■ **EXERCISE TASK**: Count how many lines in the records below contain the string "screenshot", with case counting, and reply with that number only.

■ **MATERIAL**:
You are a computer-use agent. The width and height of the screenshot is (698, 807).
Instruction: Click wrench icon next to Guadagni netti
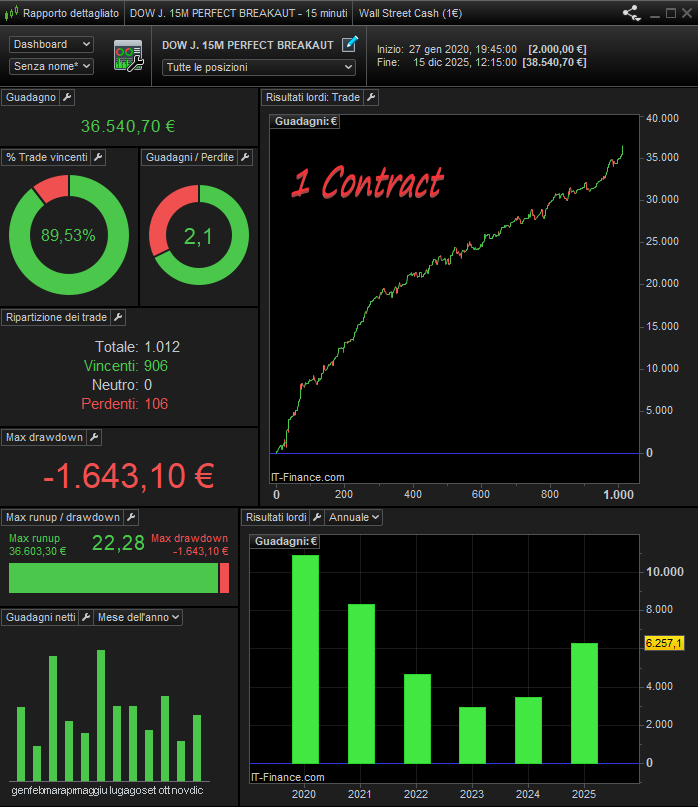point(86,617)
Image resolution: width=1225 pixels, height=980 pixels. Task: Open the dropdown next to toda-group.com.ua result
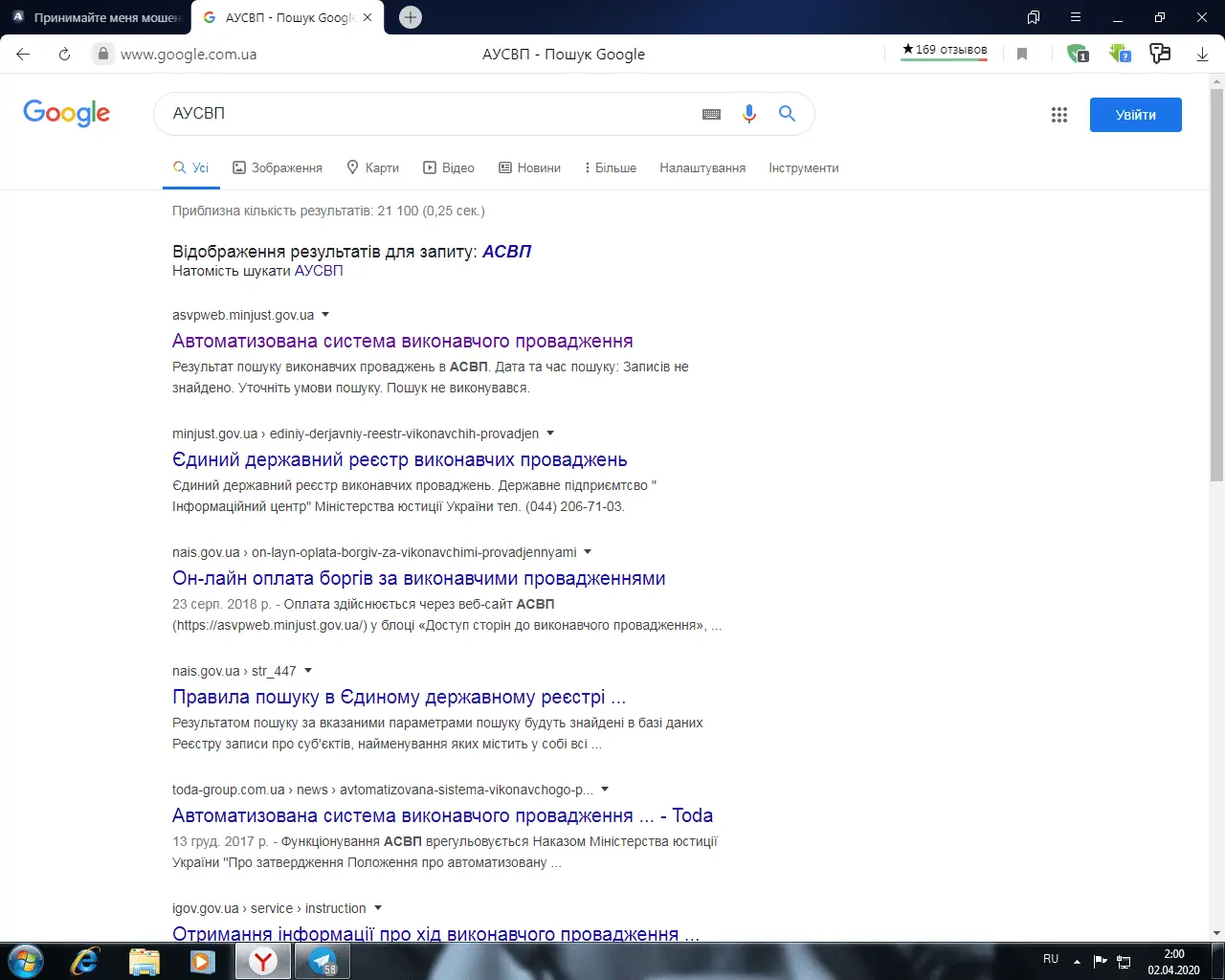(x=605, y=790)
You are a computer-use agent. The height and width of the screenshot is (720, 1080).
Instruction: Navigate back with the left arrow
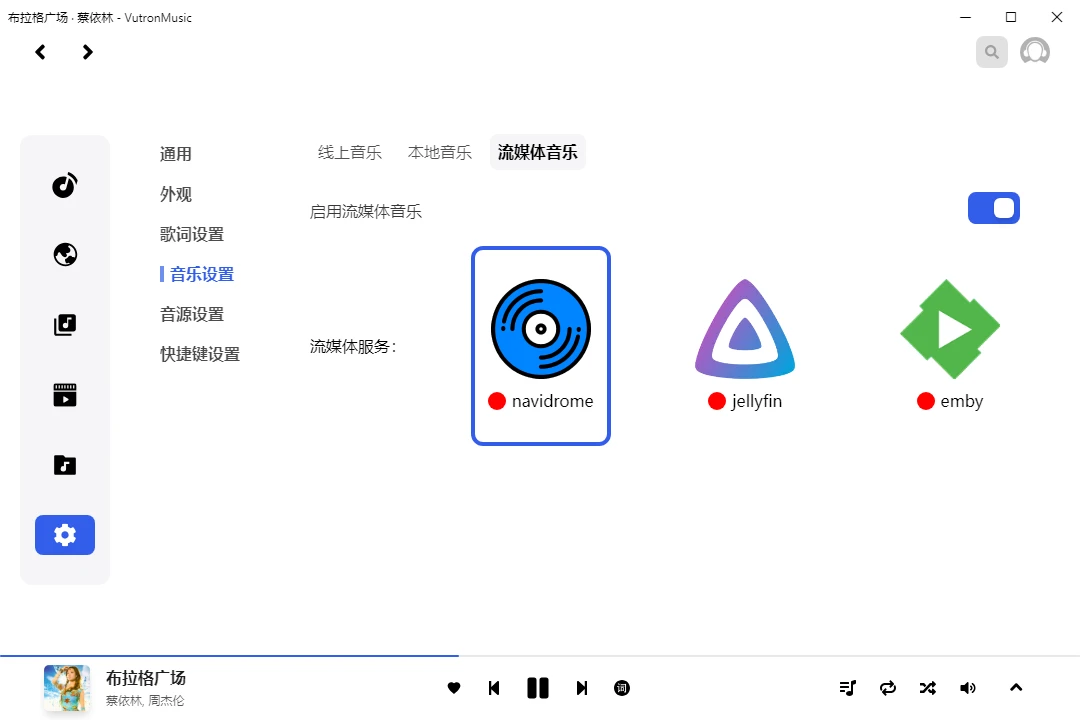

■ **SOLUTION BELOW**: 2